Brief 1 => In the account of the mother's last days, echo the stretch from "Then it is February" through "our whole world." word for word.
Brief 2 =>
Decide whether each statement agrees with the account of the mother's last days. Answer yes or no for each, quoting the words of the account that settle it.
(a) The narrator, the daughter, and the aunt drove two hours to reach the Dad.
(b) On the night drive, the narrator was pulled over once for a broken taillight.
(c) The narrator's parents had been married for 40 years.
Brief 3 => In the account of the mother's last days, the sentence beginning "We prayed" lists what the family did at the mother's side. List every action it gives.

One day I get a call from my Dad and he is crying so I panic.  Finally he tells me he got a call and we have to make a decision. I am freaking out because who wants to do that.  So I go get my cousin from work down the road I smoke a million cigarettes (I know not the best idea) while we get my aunt and daughter.  My cousin goes back to work while me, my daughter , and aunt drive two hours to my Dad who is at his house in shock.  More family comes as we talk about what to do.  We decide that me and my Dad and daughter will go in the morning to talk to the Dr and get more information.

That was a complete disaster.  We get told different stories and that we should not have received that call.  Things were not good but they didn't think we were to that point yet.  My Mom was responding to us being there and even gave my Dad a kiss.  We were Pissed to say the least that they put us through that.  Family from out of state was on their way because we thought my Mom was about to die.  We visited with her and everyone and after a few days were assured that they were not convinced she was going to die soon.  We all go home and for two weeks my Dad tells us how things are getting better she is still responding to him and the Dr's are hopeful.  Things feel good.

Then it is February and my Mom's birthday is here and we are excited because she made it another year and things seemed good.  My Dad went to visit her and spent most of the day with her and said she was tired but doing good for her situation.  It was getting late so he told her that he was going back to the hotel room and would be back in the morning.  I had talked to him and her and we planned for us to come visit later because we wanted him to have the weekend with her.  It was about 11:00 pm on February 16, 2017 and I had just crawled into bed.  My phone lit up and it was my Dad, as I answered I grabbed my daughter and started getting out of bed and putting my shoes on.  What happened next has shattered our whole world.

They had called my Dad and said she didn't have much time.  Before I even hung up we were almost in the car and time was not real.  I had to get gas and bought more smoke (again I know, bad idea).  My daughter got a hold of people as I drove for what seemed like forever and got pulled over twice for a broken taillight.  We arrived and the strongest woman I know, the woman who taught me to be strong and be a mom was so weak.  She barely responded but tried to hang on.  We prayed, we brought in a priest for final rights, we told her to hold on, we cried.

On February 17, 2017 at 2:30 AM we had to make the hardest decision we have ever made.  After 69 years on Earth, 38 years of marriage, 38 years of being my Mom, I was the reason they got married :),being my daughters Grandma for 16 years, we had to say goodbye.  It was the worst day of my life.  Her body had shut down, while her brain was working.  It was so unreal.  This year has been so hard.  My Mom was the person I would call when I needed advice.  She would tell me straight, she would never tell me what I wanted to hear, but rather what I needed to hear, good or bad.  It was the end of the world that we knew and the next week following her death was beyond stressful.

Records shown =>

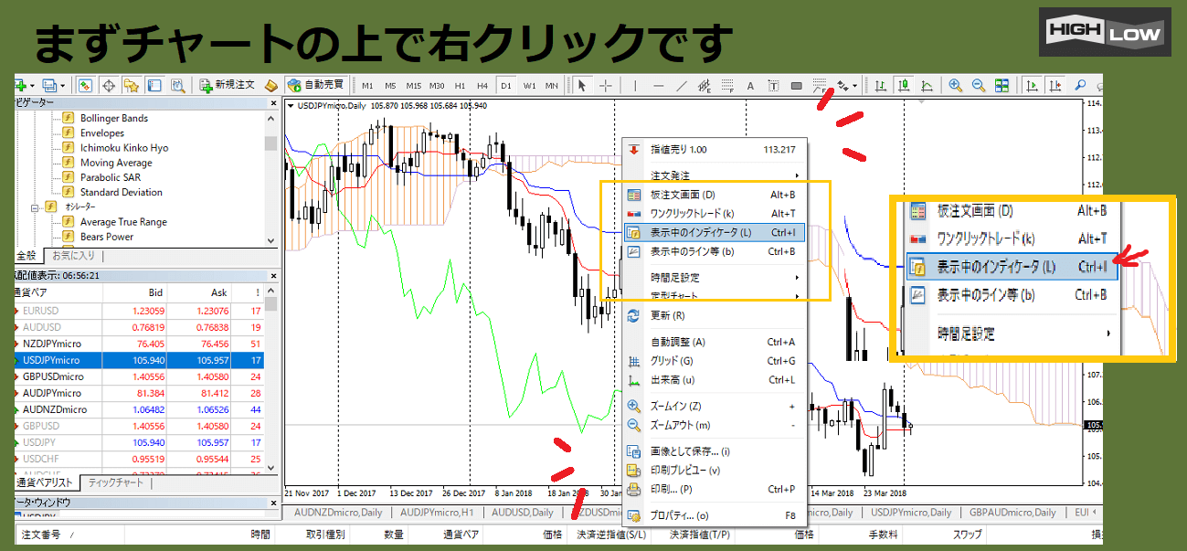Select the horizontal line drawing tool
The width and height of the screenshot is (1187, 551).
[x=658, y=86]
...
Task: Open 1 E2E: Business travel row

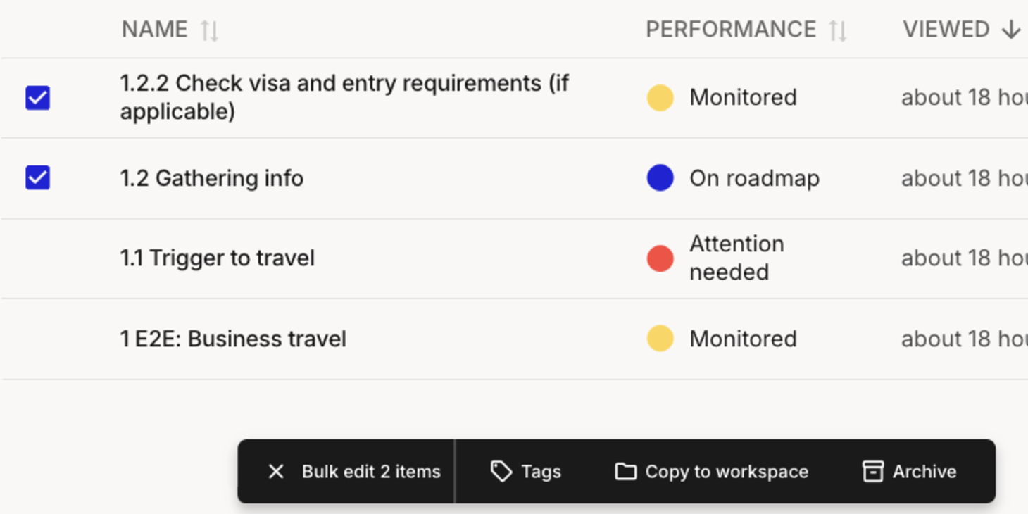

Output 1 =>
Then it is February and my Mom's birthday is here and we are excited because she made it another year and things seemed good.  My Dad went to visit her and spent most of the day with her and said she was tired but doing good for her situation.  It was getting late so he told her that he was going back to the hotel room and would be back in the morning.  I had talked to him and her and we planned for us to come visit later because we wanted him to have the weekend with her.  It was about 11:00 pm on February 16, 2017 and I had just crawled into bed.  My phone lit up and it was my Dad, as I answered I grabbed my daughter and started getting out of bed and putting my shoes on.  What happened next has shattered our whole world.

Output 2 =>
(a) Yes: "drive two hours to my Dad who is at his house in shock"
(b) No: "got pulled over twice for a broken taillight"
(c) No: "38 years of marriage"

Output 3 =>
- prayed
- brought in a priest for final rights
- told her to hold on
- cried